On 2010-08-12 09:59:30 +0200, Csaba Raduly wrote:
> On Wed, Aug 11, 2010 at 4:49 PM, Michael Pruemm  wrote:
> > Vincent Lefevre wrote:
> (snip)
> >> Under these conditions, the only possibility is
> >> to encode the filenames in UTF-8 anyway. So, why not enforcing
> >> that?
> >>
> >
> > But don't forget that different platforms may use different UTF-8 encodings
> > for the same filename.
> 
> Huh? There's only one UTF-8 encoding for each Unicode code point.
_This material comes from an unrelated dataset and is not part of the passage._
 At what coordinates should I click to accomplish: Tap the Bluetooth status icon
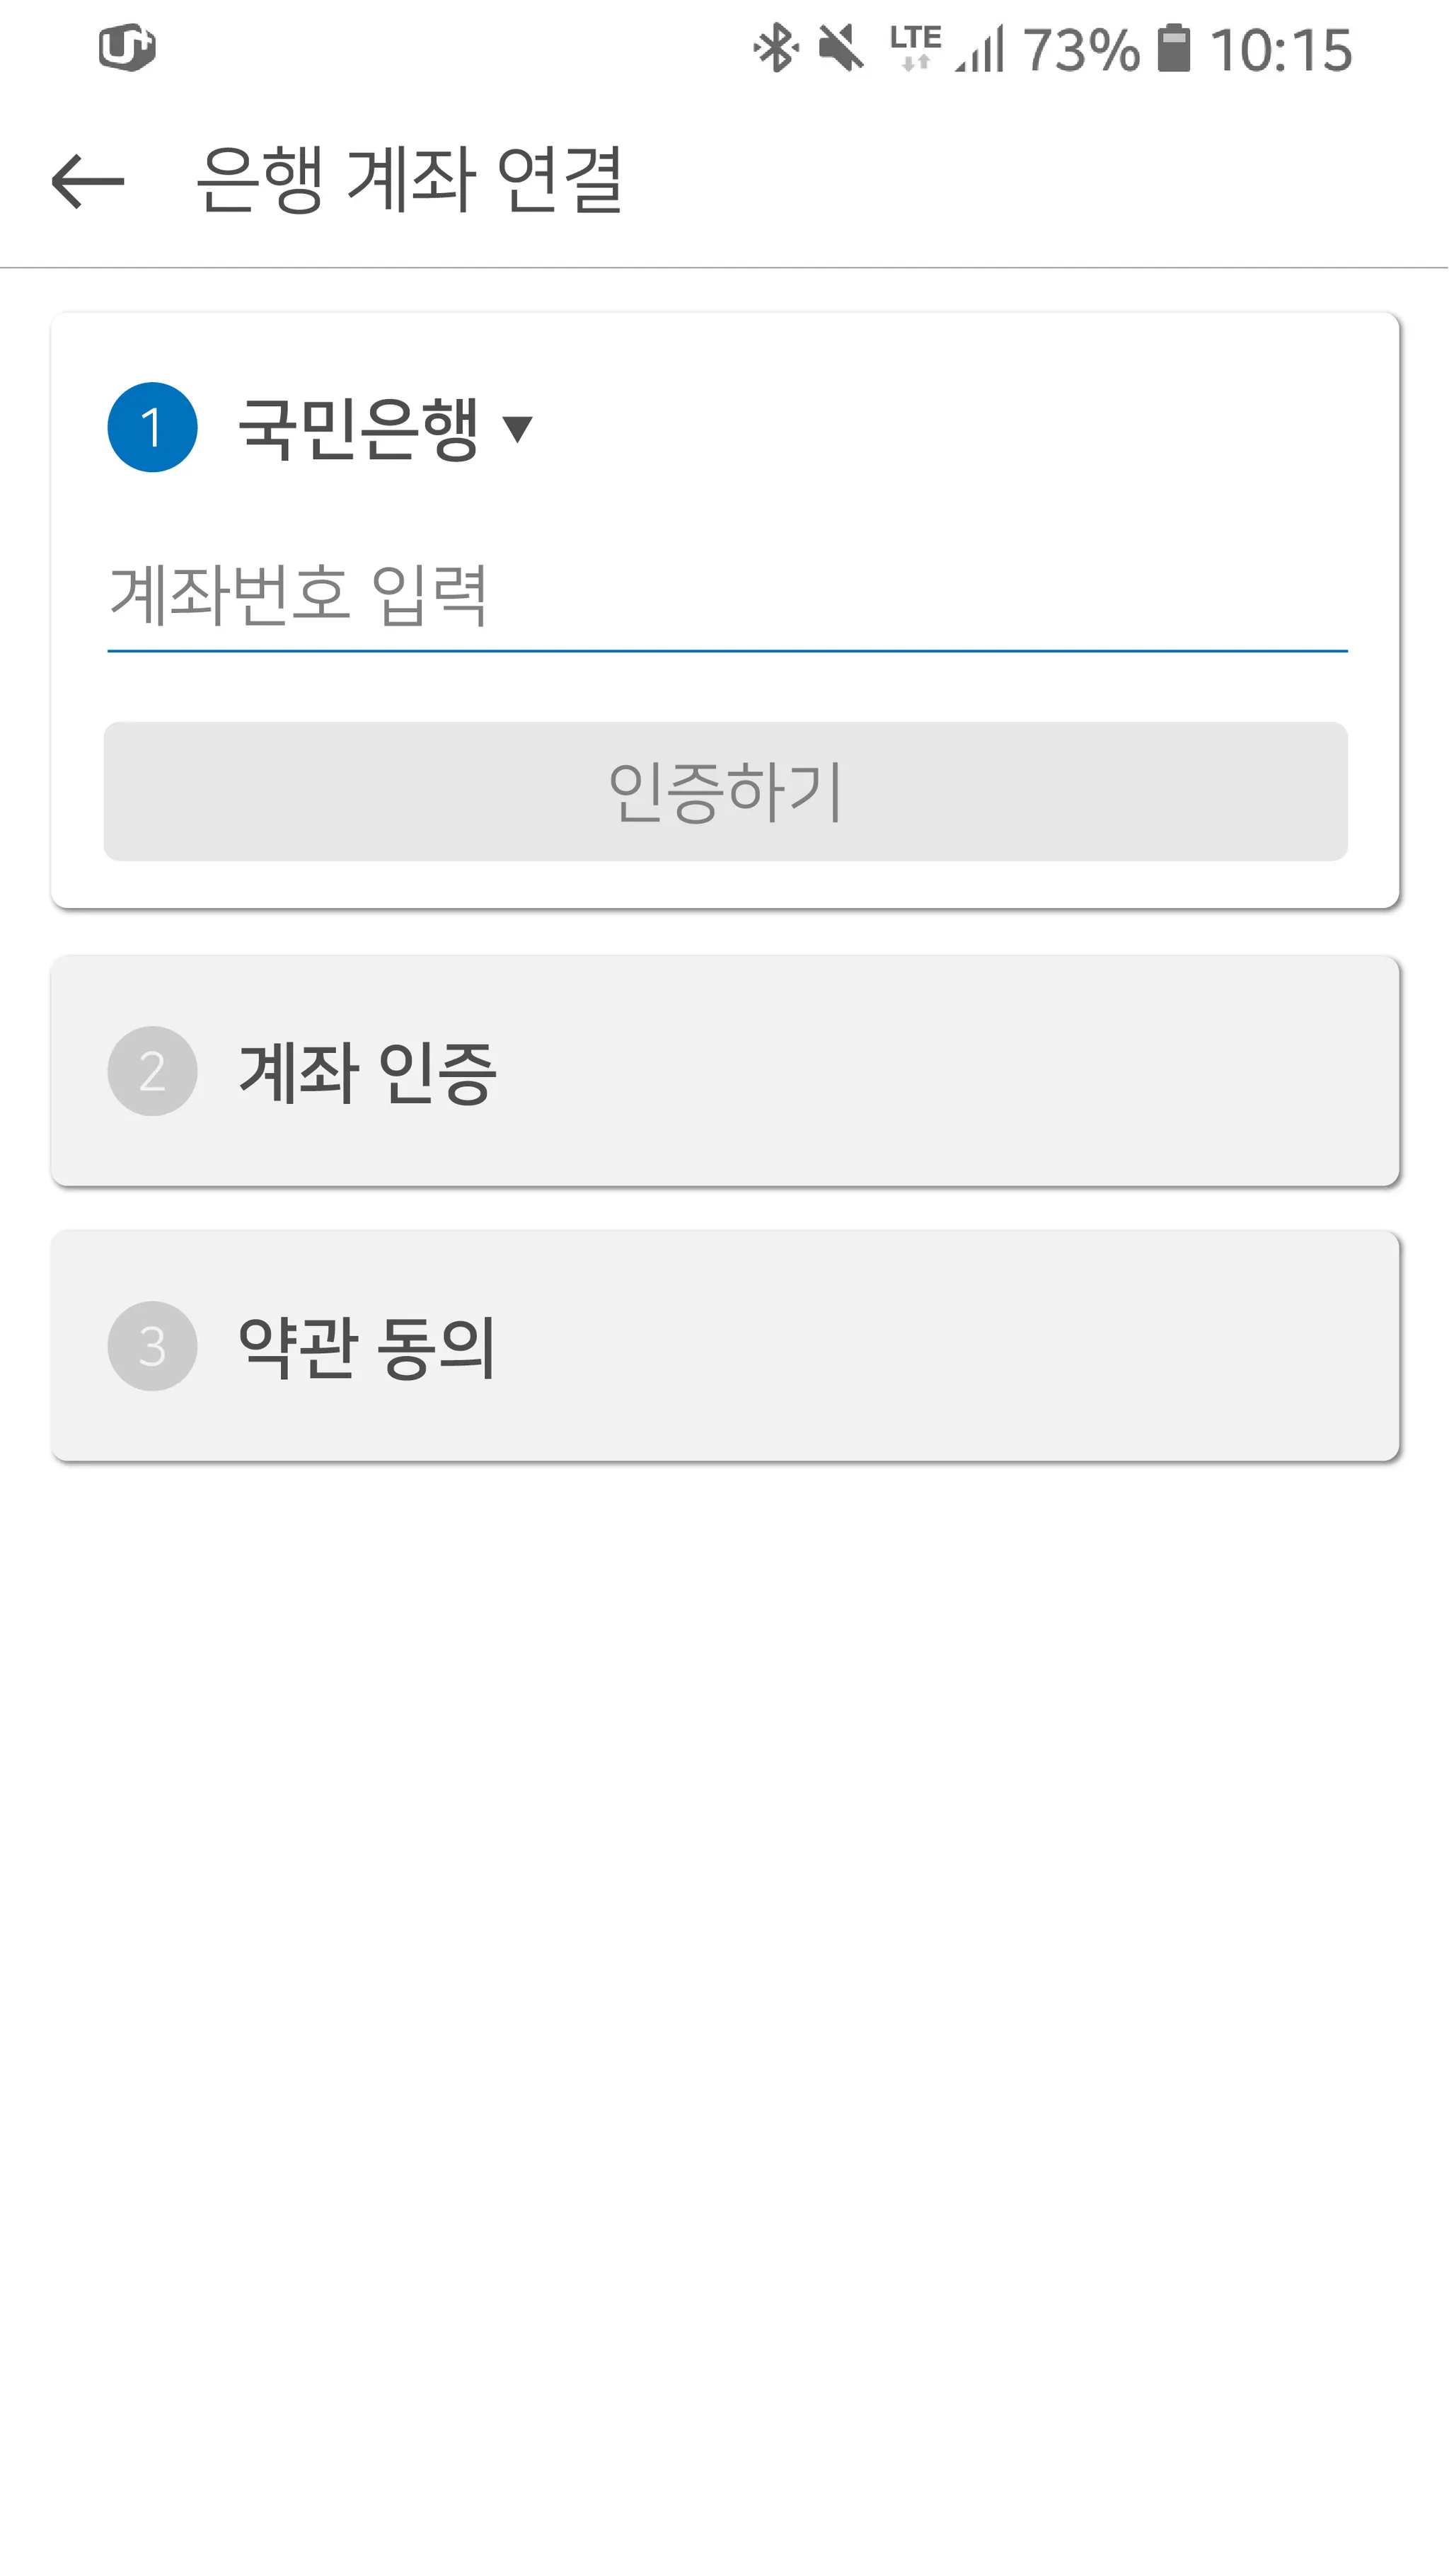[x=775, y=49]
Are
> you thinking of code pages?

Michael means that there are several ways to represent a "same"
string (from a semantic point of view). There are two normalized
representations: NFC and NFD. While Linux does not try to normalize
filenames (they are just viewed as a sequence of bytes[*]), Mac OS X
(at least with HFS+) requires that the filenames are valid UTF-8
strings (even in non-UTF-8 locales) and normalize them to NFD for
storing them on disk.

[*] The locale doesn't matter, and top-bit-set bytes are allowed and
can be handled even in ASCII-based locales.

-- 
Vincent Lefèvre <vinc...@vinc17.net> - Web: <http://www.vinc17.net/>
100% accessible validated (X)HTML - Blog: <http://www.vinc17.net/blog/>
Work: CR INRIA - computer arithmetic / Arénaire project (LIP, ENS-Lyon)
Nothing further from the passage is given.